At December 31, 2016 the Company had lease commitments of approximately $8.8 million that it believes would be subject to capitalization under ASU 2016-02. This includes $1.9 million for our corporate office sub-lease which has a term of 4.4 years and commitments for equipment and vehicle leases which total $6.5 million. The company did not incur any significant additional lease obligations during the first six months of 2017. These equipment leases generally have original terms of 2 - 3 years. In some instances further analysis is needed to determine if renewal options would result in capitalized amounts in excess of the obligations during the primary lease term. Based on our preliminary assessment, we believe these leases would most likely be deemed to be operating leases under the new standard. The corporate office sub-lease is the only existing lease that extends beyond December 31, 2018. Management plans to adopt ASU 2016-02 in the quarter ending March 31, 2019. Management continuously evaluates the economics of leasing vs. purchase for operating equipment. The lease obligations that will be in place upon adoption of ASU 2016-02 may be significantly different than the current obligations. Accordingly, at this time we cannot estimate the amount that will be capitalized when this standard is adopted.
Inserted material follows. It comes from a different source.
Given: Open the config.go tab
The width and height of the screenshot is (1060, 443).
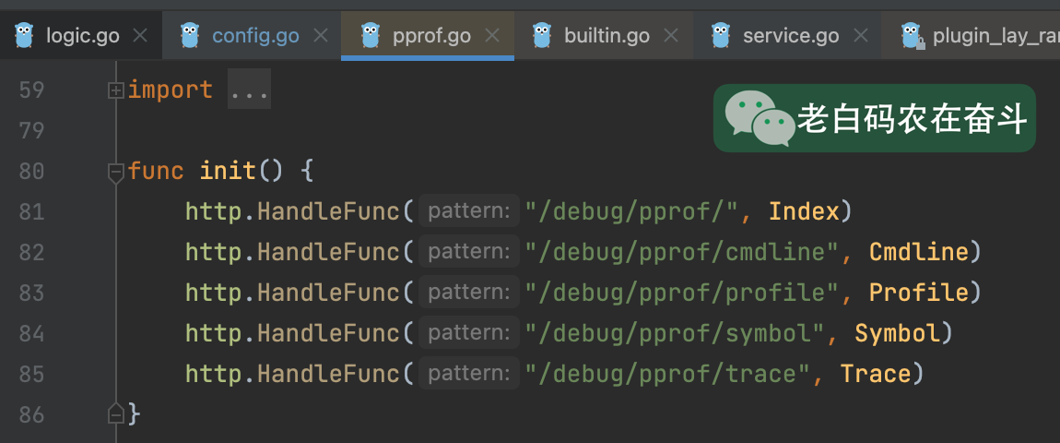Looking at the screenshot, I should tap(255, 36).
In August 2016, the FASB issued ASU 2016-15, which provides greater clarity to preparers on the treatment of eight specific items within an entity’s statement of cash flows with the goal of reducing existing diversity on these items. The guidance is effective for public business entities for annual and interim periods in fiscal years beginning after December 15, 2017. Early adoption is permitted, including adoption in an interim period. We are currently reviewing these new requirements. Implementation may result in presentation changes to our Statements of Cash Flows but we do not expect it to impact any of our other financial statements.

In January 2017, the FASB issued ASU 2017-01, to assist entities in evaluating whether transactions should be accounted for as an acquisition or disposal of an asset or business. If substantially all of the fair value of the gross assets acquired is concentrated in a single identifiable asset or a group of similar identifiable assets, the set of transferred assets and activities are not a business. The guidance is effective for companies beginning January 1, 2018 with early adoption permitted. We are currently reviewing these new requirements to determine the impact of this guidance on our financial statements.
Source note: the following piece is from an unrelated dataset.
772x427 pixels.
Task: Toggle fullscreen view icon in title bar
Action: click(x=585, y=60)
In May 2017, the FASB issued ASU 2017-09, which provides clarity on what changes to share-based payment awards are considered substantive and require modification accounting to be applied. The guidance is effective for annual reporting periods beginning after December 15, 2017 and interim periods within those fiscal years. The Company does not expect ASU 2017-09 to have a significant impact on our financial statements or disclosures.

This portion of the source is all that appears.